YOUR TASK
Please give the data again exactly, with no line dropped.

DATA FOR THIS TASK

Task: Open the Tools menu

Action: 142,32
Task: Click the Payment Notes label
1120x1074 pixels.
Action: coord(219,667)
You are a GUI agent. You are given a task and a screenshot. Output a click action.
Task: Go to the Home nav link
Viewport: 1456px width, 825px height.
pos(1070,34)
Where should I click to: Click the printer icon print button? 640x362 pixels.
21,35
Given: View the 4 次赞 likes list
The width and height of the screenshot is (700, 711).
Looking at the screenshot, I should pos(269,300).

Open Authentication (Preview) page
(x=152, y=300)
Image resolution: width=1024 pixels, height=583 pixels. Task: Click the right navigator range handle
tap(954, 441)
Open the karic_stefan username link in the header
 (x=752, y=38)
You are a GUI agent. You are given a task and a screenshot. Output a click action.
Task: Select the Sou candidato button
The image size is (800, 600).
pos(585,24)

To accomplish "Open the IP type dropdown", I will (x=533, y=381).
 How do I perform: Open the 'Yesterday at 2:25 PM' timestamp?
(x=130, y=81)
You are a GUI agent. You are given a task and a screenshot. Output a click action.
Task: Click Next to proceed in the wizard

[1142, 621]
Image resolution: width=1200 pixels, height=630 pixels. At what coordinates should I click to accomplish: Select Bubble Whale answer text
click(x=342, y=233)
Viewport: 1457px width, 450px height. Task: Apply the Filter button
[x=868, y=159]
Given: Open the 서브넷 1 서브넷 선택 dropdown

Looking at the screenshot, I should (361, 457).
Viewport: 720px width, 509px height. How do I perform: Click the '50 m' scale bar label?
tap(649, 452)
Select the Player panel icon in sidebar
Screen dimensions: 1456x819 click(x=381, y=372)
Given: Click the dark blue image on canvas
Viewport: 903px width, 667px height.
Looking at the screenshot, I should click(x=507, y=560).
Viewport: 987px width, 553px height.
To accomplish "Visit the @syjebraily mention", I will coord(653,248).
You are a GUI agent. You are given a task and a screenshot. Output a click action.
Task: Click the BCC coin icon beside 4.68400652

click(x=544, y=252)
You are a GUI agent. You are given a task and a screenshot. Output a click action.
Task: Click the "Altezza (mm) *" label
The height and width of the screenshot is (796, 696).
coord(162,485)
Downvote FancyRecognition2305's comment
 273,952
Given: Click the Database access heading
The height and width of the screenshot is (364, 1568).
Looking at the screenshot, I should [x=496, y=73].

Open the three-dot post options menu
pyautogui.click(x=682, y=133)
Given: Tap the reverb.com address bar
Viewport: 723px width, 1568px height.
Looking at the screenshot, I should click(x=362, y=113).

TASK OUTPUT
Task: Open the Tools menu

Action: 142,32
Task: Click the Payment Notes label
1120x1074 pixels.
Action: coord(219,667)
You are a GUI agent. You are given a task and a screenshot. Output a click action.
Task: Go to the Home nav link
Viewport: 1456px width, 825px height.
pos(1070,34)
Where should I click to: Click the printer icon print button? 640x362 pixels.
21,35
Given: View the 4 次赞 likes list
The width and height of the screenshot is (700, 711).
Looking at the screenshot, I should pos(269,300).

Open Authentication (Preview) page
(x=152, y=300)
Image resolution: width=1024 pixels, height=583 pixels. Task: Click the right navigator range handle
tap(954, 441)
Open the karic_stefan username link in the header
 (x=752, y=38)
You are a GUI agent. You are given a task and a screenshot. Output a click action.
Task: Select the Sou candidato button
The image size is (800, 600).
pos(585,24)

To accomplish "Open the IP type dropdown", I will (x=533, y=381).
 How do I perform: Open the 'Yesterday at 2:25 PM' timestamp?
(x=130, y=81)
You are a GUI agent. You are given a task and a screenshot. Output a click action.
Task: Click Next to proceed in the wizard

[1142, 621]
Image resolution: width=1200 pixels, height=630 pixels. At what coordinates should I click to accomplish: Select Bubble Whale answer text
click(x=342, y=233)
Viewport: 1457px width, 450px height. Task: Apply the Filter button
[x=868, y=159]
Given: Open the 서브넷 1 서브넷 선택 dropdown

Looking at the screenshot, I should (361, 457).
Viewport: 720px width, 509px height. How do I perform: Click the '50 m' scale bar label?
tap(649, 452)
Select the Player panel icon in sidebar
Screen dimensions: 1456x819 click(x=381, y=372)
Given: Click the dark blue image on canvas
Viewport: 903px width, 667px height.
Looking at the screenshot, I should click(x=507, y=560).
Viewport: 987px width, 553px height.
To accomplish "Visit the @syjebraily mention", I will coord(653,248).
You are a GUI agent. You are given a task and a screenshot. Output a click action.
Task: Click the BCC coin icon beside 4.68400652

click(x=544, y=252)
You are a GUI agent. You are given a task and a screenshot. Output a click action.
Task: Click the "Altezza (mm) *" label
The height and width of the screenshot is (796, 696).
coord(162,485)
Downvote FancyRecognition2305's comment
 273,952
Given: Click the Database access heading
The height and width of the screenshot is (364, 1568).
Looking at the screenshot, I should [x=496, y=73].

Open the three-dot post options menu
pyautogui.click(x=682, y=133)
Given: Tap the reverb.com address bar
Viewport: 723px width, 1568px height.
Looking at the screenshot, I should click(x=362, y=113).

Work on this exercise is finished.